To continue this theme of the novelist (Christie and Twain) I am reading F. Scott Fitzgerald at the moment, having received this tome from my daughter for a Christmas present. Reading “This Side of Paradise”, strangely connected me with these two films I have mentioned. In his writing there is the sense of gathering disillusion about the beauty of the world; about the falsity of people and society.

 

You might think that after all this, in this wet and dreary January , I may be  feeling less than buoyed up with joy …. but strangely, I have found it rather bracing to be looking at some of the worst aspects of mankind.
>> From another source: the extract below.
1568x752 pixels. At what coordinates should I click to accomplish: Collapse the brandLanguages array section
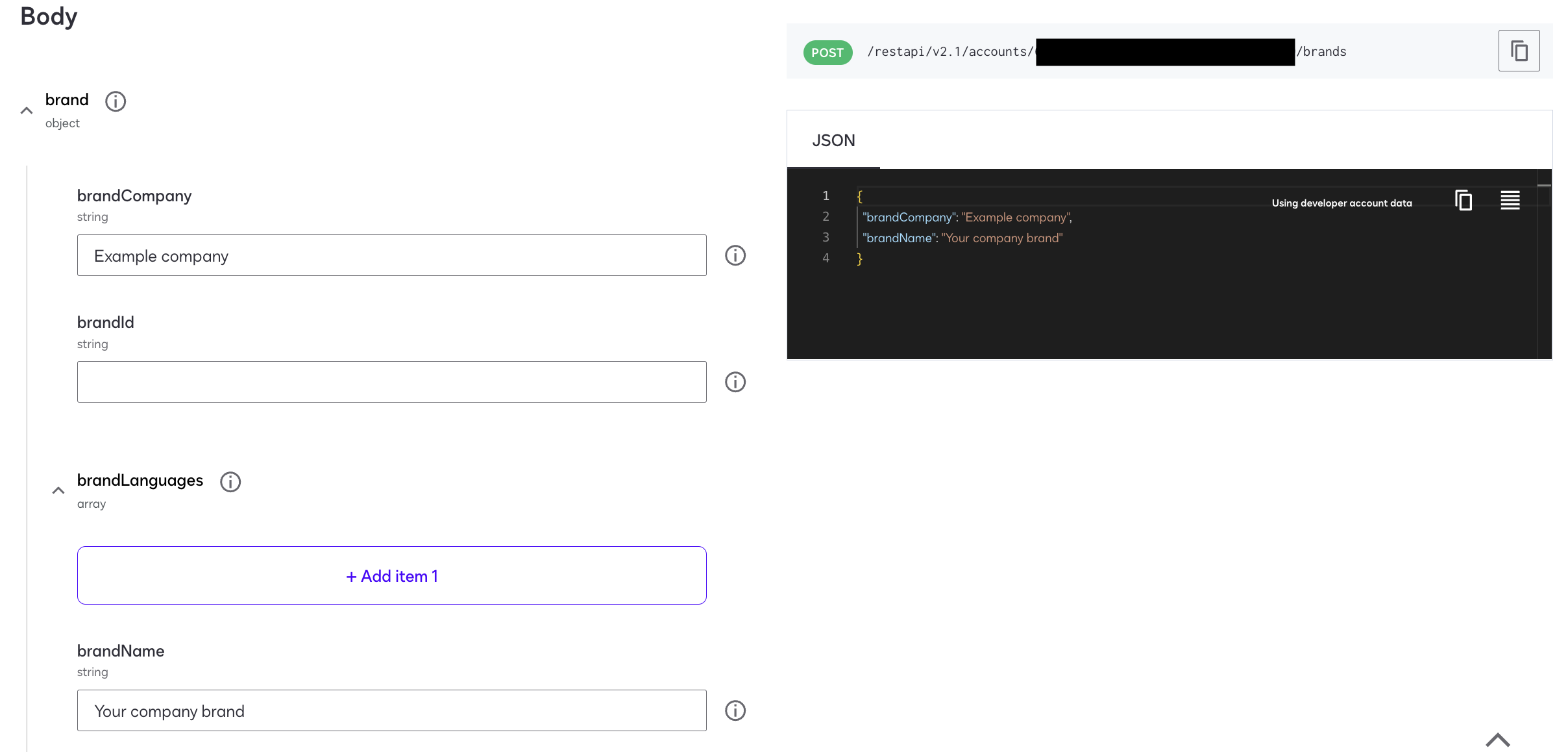click(x=58, y=491)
There is something honest in all this brutality.

 

But that is only my starting point, not the finish point as these two films would have it.

 

I wonder what a world of such honesty would be like. But a world where there was belief in REDEMPTION. A world where you coldly faced yourself … and then believed in better.

 

Could such brutal honesty, like those freezing and blasting snowstorms in those two films, somehow blast away our cosy self deceptions and cloying illusions?

 

I turn to my old friend J Krishnamurti here. One of his lines of thought throughout his teachings is concerned with “mutation”. He states that insights, arising from a state of great mental energy and passion, can change our brain cells. This is also  now backed up by modern research into the brain and nervous system.

 

So, the bottom line here is that we are capable of great change … if we feel strongly enough and honestly enough.

 

Well, that is a  pretty darned good message for the New Year as far as I am concerned.